• Problem details: Your reply should be one number: how many lines of the records below contain the string "computer".

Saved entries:
---+---
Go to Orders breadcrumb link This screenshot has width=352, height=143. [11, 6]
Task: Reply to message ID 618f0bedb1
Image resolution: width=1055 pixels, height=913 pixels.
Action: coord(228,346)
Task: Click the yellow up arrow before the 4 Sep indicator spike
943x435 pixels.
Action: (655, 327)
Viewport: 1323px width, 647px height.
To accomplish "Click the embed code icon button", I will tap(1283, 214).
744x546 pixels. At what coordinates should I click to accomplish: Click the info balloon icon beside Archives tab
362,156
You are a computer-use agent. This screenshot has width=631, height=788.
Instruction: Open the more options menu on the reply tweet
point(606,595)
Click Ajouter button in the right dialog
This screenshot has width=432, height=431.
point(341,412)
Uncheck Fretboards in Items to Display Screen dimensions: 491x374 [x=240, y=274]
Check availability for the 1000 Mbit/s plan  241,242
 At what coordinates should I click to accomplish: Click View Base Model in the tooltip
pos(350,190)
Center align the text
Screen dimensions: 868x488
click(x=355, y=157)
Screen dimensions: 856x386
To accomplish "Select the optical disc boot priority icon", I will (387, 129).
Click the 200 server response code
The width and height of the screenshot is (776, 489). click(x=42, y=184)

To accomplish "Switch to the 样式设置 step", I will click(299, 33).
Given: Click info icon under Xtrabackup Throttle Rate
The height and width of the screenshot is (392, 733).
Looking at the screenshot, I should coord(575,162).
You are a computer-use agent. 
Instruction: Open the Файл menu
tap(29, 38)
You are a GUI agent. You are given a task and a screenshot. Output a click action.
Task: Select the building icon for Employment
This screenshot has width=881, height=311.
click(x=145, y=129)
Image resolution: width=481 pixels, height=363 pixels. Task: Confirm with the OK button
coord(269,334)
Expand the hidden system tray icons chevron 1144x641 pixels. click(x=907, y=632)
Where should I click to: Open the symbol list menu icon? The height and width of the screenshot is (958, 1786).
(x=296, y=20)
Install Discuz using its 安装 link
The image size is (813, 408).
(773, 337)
---+---
• Result of this exercise: 2